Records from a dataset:
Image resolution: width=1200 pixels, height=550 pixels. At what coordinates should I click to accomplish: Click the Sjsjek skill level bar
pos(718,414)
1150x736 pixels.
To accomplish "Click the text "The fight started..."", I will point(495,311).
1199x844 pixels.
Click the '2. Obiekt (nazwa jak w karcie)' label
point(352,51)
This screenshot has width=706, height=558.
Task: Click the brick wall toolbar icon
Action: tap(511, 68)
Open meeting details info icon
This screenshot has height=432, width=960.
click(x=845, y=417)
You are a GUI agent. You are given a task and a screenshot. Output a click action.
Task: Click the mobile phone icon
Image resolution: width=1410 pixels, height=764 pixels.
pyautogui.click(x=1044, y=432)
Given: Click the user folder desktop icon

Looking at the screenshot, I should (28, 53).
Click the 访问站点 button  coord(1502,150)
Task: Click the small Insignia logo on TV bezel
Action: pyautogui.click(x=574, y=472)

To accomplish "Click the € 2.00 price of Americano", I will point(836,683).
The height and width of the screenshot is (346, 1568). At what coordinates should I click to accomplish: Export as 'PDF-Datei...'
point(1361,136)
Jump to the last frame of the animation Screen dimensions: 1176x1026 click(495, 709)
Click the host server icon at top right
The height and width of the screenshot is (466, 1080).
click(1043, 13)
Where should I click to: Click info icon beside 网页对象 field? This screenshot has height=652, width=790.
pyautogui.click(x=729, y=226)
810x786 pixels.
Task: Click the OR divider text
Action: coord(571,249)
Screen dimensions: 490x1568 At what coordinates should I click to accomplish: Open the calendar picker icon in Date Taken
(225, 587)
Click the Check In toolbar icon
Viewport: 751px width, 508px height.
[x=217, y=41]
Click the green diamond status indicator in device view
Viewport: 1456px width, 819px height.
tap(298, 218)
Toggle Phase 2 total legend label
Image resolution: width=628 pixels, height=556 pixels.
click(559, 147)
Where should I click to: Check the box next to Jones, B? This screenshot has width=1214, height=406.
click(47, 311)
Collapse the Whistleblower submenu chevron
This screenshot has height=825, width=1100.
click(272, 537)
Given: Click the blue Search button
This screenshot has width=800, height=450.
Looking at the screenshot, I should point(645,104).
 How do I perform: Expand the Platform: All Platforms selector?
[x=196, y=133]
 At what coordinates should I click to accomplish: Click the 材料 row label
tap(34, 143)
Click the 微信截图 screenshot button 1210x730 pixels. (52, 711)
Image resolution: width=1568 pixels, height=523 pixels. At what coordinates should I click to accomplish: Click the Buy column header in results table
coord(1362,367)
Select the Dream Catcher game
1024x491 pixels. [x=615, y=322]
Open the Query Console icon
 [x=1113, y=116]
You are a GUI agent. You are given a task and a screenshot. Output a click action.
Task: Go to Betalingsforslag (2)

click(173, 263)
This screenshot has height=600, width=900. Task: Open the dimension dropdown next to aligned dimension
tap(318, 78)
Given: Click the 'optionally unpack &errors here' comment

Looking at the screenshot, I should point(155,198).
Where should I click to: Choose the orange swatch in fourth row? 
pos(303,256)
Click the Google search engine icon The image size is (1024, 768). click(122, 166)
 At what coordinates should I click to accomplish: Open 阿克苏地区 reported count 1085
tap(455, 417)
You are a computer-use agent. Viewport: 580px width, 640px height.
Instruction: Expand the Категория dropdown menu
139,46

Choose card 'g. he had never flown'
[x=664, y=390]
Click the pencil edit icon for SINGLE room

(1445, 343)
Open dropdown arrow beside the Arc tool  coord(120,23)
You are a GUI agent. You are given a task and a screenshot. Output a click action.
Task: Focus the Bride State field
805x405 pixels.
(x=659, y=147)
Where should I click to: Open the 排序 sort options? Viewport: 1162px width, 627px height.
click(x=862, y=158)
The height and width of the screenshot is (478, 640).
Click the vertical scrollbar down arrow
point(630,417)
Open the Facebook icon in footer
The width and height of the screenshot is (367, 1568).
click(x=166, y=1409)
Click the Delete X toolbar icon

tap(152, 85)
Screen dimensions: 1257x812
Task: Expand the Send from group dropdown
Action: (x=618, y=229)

#### Exercise brief:
Every record above has to appear again, word for word.

#### Reply:
Image resolution: width=1200 pixels, height=550 pixels. At what coordinates should I click to accomplish: Click the Sjsjek skill level bar
pos(718,414)
1150x736 pixels.
To accomplish "Click the text "The fight started..."", I will point(495,311).
1199x844 pixels.
Click the '2. Obiekt (nazwa jak w karcie)' label
point(352,51)
This screenshot has width=706, height=558.
Task: Click the brick wall toolbar icon
Action: tap(511, 68)
Open meeting details info icon
This screenshot has height=432, width=960.
click(x=845, y=417)
You are a GUI agent. You are given a task and a screenshot. Output a click action.
Task: Click the mobile phone icon
Image resolution: width=1410 pixels, height=764 pixels.
pyautogui.click(x=1044, y=432)
Given: Click the user folder desktop icon

Looking at the screenshot, I should (28, 53).
Click the 访问站点 button  coord(1502,150)
Task: Click the small Insignia logo on TV bezel
Action: pyautogui.click(x=574, y=472)

To accomplish "Click the € 2.00 price of Americano", I will point(836,683).
The height and width of the screenshot is (346, 1568). At what coordinates should I click to accomplish: Export as 'PDF-Datei...'
point(1361,136)
Jump to the last frame of the animation Screen dimensions: 1176x1026 click(495, 709)
Click the host server icon at top right
The height and width of the screenshot is (466, 1080).
click(1043, 13)
Where should I click to: Click info icon beside 网页对象 field? This screenshot has height=652, width=790.
pyautogui.click(x=729, y=226)
810x786 pixels.
Task: Click the OR divider text
Action: coord(571,249)
Screen dimensions: 490x1568 At what coordinates should I click to accomplish: Open the calendar picker icon in Date Taken
(225, 587)
Click the Check In toolbar icon
Viewport: 751px width, 508px height.
[x=217, y=41]
Click the green diamond status indicator in device view
Viewport: 1456px width, 819px height.
tap(298, 218)
Toggle Phase 2 total legend label
Image resolution: width=628 pixels, height=556 pixels.
click(559, 147)
Where should I click to: Check the box next to Jones, B? This screenshot has width=1214, height=406.
click(47, 311)
Collapse the Whistleblower submenu chevron
This screenshot has height=825, width=1100.
click(272, 537)
Given: Click the blue Search button
This screenshot has width=800, height=450.
Looking at the screenshot, I should point(645,104).
 How do I perform: Expand the Platform: All Platforms selector?
[x=196, y=133]
 At what coordinates should I click to accomplish: Click the 材料 row label
tap(34, 143)
Click the 微信截图 screenshot button 1210x730 pixels. (52, 711)
Image resolution: width=1568 pixels, height=523 pixels. At what coordinates should I click to accomplish: Click the Buy column header in results table
coord(1362,367)
Select the Dream Catcher game
1024x491 pixels. [x=615, y=322]
Open the Query Console icon
 [x=1113, y=116]
You are a GUI agent. You are given a task and a screenshot. Output a click action.
Task: Go to Betalingsforslag (2)

click(173, 263)
This screenshot has height=600, width=900. Task: Open the dimension dropdown next to aligned dimension
tap(318, 78)
Given: Click the 'optionally unpack &errors here' comment

Looking at the screenshot, I should point(155,198).
Where should I click to: Choose the orange swatch in fourth row? 
pos(303,256)
Click the Google search engine icon The image size is (1024, 768). click(122, 166)
 At what coordinates should I click to accomplish: Open 阿克苏地区 reported count 1085
tap(455, 417)
You are a computer-use agent. Viewport: 580px width, 640px height.
Instruction: Expand the Категория dropdown menu
139,46

Choose card 'g. he had never flown'
[x=664, y=390]
Click the pencil edit icon for SINGLE room

(1445, 343)
Open dropdown arrow beside the Arc tool  coord(120,23)
You are a GUI agent. You are given a task and a screenshot. Output a click action.
Task: Focus the Bride State field
805x405 pixels.
(x=659, y=147)
Where should I click to: Open the 排序 sort options? Viewport: 1162px width, 627px height.
click(x=862, y=158)
The height and width of the screenshot is (478, 640).
Click the vertical scrollbar down arrow
point(630,417)
Open the Facebook icon in footer
The width and height of the screenshot is (367, 1568).
click(x=166, y=1409)
Click the Delete X toolbar icon

tap(152, 85)
Screen dimensions: 1257x812
Task: Expand the Send from group dropdown
Action: (x=618, y=229)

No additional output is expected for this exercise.